With these in hand, we can renormalize them to recover $\widetilde{Z}_{nm} = P(\text{family of}\ n\ \text{with}\ m\ \text{girls}\rvert\text{sister Mary, some guy}):$

\[\begin{align} \widetilde{Z}_{nm} =& P(\text{family of}\ n\ \text{with}\ m\ \text{girls}\rvert\text{sister Mary, some guy}) \\ =& \dfrac{Z_{nm}}{Z_{21} + Z_{31} + Z_{32} + Z_{41} + Z_{42} + Z_{43}}. \end{align}\]

Now we can return to the sum-form of $P(\text{lefty sister}\rvert\text{sister Mary, some guy}):$

\[\begin{align} &P(\text{lefty sister}\rvert\text{sister Mary, some guy}) = \\ &\sum_{n,m} P(\text{lefty sister}\rvert\text{sister Mary, some guy, family of}\ n\ \text{with}\ m\ \text{girls})P(\text{family of}\ n\ \text{with}\ m\ \text{girls}\rvert\text{sister Mary, some guy}). \end{align}\]

The first factor of the summand kills off most terms in the sum, since the lefty sister can’t exist if the family only has $1$ girl (who would have to be Mary).

The surviving terms are just

\[\begin{align} &P(\text{lefty sister}\rvert\text{sister Mary, some guy}) = \\ &P(\text{lefty sister}\rvert\text{sister Mary, some guy, family of}\ 3\ \text{with}\ 2\ \text{girls})\widetilde{Z}_{32} \\ &+ P(\text{lefty sister}\rvert\text{sister Mary, some guy, family of}\ 4\ \text{with}\ 2\ \text{girls})\widetilde{Z}_{42} \\ &+ P(\text{lefty sister}\rvert\text{sister Mary, some guy, family of}\ 4\ \text{with}\ 3\ \text{girls})\widetilde{Z}_{43} \end{align}\]

Left hand probability

If there is a sister besides Mary, then the probability they’re lefty is just $p_\text{lefty}:$

\[P(\text{lefty sister}\rvert\text{sister Mary, some guy, family of}\ 3\ \text{with}\ 2\ \text{girls}) = p_\text{lefty}.\]

Likewise,

\[P(\text{lefty sister}\rvert\text{sister Mary, some guy, family of}\ 4\ \text{with}\ 2\ \text{girls}) = p_\text{lefty}.\]

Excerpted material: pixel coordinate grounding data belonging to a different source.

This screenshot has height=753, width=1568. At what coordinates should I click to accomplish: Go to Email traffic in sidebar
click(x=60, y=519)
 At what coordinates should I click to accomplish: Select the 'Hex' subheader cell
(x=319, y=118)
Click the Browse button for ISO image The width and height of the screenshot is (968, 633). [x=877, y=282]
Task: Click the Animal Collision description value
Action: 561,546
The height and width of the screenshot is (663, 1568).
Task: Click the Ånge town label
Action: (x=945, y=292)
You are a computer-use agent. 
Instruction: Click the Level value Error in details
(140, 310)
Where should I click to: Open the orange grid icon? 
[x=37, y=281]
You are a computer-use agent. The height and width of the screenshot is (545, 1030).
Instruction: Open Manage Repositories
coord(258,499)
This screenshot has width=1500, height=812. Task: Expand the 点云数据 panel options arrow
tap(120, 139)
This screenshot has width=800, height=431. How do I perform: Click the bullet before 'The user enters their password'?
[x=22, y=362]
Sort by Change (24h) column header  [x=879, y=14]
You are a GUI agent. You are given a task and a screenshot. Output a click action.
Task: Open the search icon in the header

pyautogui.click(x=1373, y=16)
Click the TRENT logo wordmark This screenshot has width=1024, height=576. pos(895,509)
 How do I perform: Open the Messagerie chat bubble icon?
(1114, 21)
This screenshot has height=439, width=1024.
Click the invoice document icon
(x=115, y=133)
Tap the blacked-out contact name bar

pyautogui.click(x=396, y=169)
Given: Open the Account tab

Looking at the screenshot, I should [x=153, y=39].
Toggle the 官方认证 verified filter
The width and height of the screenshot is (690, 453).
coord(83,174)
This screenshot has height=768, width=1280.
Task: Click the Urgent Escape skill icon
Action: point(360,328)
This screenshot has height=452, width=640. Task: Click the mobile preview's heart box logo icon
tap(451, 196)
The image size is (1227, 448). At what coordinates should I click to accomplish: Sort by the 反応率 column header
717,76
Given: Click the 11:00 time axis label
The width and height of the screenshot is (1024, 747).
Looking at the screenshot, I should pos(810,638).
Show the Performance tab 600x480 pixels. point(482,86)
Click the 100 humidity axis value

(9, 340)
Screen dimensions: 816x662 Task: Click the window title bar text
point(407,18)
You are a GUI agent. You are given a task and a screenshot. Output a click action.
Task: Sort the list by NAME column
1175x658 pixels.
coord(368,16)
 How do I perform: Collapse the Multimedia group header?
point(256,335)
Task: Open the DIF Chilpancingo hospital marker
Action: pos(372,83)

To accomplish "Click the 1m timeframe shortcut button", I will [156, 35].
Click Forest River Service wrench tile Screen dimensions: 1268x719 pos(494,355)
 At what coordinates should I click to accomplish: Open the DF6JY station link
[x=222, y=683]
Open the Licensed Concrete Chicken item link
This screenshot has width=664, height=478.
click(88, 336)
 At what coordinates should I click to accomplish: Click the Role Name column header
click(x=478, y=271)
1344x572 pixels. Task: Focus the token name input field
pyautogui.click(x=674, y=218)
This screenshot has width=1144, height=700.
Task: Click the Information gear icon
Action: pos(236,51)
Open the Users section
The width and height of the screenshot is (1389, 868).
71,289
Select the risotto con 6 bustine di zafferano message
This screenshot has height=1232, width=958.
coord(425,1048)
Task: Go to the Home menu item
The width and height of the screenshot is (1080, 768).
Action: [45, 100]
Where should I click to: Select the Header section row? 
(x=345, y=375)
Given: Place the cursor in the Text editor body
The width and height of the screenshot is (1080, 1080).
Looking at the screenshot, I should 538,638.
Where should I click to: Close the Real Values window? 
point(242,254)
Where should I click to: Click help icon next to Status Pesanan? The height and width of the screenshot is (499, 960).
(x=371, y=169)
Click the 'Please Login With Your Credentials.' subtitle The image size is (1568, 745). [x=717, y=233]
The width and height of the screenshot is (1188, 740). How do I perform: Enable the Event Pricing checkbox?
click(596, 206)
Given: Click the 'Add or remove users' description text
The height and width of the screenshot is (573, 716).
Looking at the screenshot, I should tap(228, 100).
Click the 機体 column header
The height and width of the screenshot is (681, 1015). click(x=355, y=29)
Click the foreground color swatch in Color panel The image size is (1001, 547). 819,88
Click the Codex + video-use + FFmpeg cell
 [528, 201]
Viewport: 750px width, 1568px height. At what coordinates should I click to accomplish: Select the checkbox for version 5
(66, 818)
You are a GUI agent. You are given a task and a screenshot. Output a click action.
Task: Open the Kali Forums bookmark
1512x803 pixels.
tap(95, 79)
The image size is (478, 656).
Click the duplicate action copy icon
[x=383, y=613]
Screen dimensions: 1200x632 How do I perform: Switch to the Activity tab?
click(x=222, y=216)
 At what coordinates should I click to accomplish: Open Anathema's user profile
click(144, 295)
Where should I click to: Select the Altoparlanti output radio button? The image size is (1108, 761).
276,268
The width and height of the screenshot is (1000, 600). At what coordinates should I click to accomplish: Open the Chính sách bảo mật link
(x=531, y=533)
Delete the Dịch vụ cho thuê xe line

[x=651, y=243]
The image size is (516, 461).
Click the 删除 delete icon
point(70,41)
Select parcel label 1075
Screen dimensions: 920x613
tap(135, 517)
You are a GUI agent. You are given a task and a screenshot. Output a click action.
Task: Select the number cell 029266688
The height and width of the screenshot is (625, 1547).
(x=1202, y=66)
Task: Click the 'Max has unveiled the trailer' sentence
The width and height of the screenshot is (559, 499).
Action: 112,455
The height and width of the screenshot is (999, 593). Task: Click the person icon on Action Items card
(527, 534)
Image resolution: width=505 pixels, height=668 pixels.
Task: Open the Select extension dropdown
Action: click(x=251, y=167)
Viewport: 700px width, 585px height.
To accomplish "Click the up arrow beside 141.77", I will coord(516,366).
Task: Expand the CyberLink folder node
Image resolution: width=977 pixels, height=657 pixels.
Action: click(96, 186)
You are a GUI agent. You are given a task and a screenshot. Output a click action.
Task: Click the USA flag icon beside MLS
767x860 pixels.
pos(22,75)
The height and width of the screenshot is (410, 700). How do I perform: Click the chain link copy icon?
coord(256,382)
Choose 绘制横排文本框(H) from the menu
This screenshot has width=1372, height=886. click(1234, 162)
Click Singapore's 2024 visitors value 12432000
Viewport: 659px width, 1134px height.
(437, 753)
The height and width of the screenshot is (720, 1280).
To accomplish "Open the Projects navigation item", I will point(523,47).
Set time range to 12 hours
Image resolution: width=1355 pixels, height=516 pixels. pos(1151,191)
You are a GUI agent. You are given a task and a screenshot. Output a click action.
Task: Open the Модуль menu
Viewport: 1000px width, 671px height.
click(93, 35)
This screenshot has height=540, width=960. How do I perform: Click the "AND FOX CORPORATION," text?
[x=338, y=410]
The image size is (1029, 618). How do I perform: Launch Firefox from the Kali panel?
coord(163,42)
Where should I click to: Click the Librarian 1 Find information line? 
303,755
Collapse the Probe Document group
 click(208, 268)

If there are $2$ girls besides Mary, then either one or both of them can be a lefty:

\[P(\text{lefty sister}\rvert\text{sister Mary, some guy, family of}\ 4\ \text{with}\ 3\ \text{girls}) = 2p_\text{lefty}(1-p_\text{lefty}) + p_\text{lefty}^2\]

“The guy”, or “some guy”?

Putting it all together, we get

\[\begin{align} P(\text{lefty sister}\rvert\text{sister Mary, some guy}) &= p_\text{lefty}\widetilde{Z}_{32} + \left[2p_\text{lefty}(1-p_\text{lefty}) + p_\text{lefty}^2\right]\widetilde{Z}_{43} + p_\text{lefty}\widetilde{Z}_{42} \\ &= \dfrac{780219}{13920100} \\ &\approx 1/17.8 \end{align}\]

So, after we hear about the left handed sister, we should update our relative belief by $1/P(\text{lefty sister}\rvert\text{sister Mary, some guy}) \approx 17.8$ times in favor of the hypothesis that we’re talking to “the guy”.

Next steps

If you’re facing this problem in your own life, the general form in terms of $p_\text{Lefty}$ and $p_\text{Mary}$ is the tidy expression:

\[\dfrac{p_\text{Lefty} (8 - p_\text{Lefty} (1 - p_\text{Mary}) - 2 p_\text{Mary}) (1 - p_\text{Mary})}{ 14 - (8 - p_\text{Mary}) p_\text{Mary}}.\]

I hope it helps.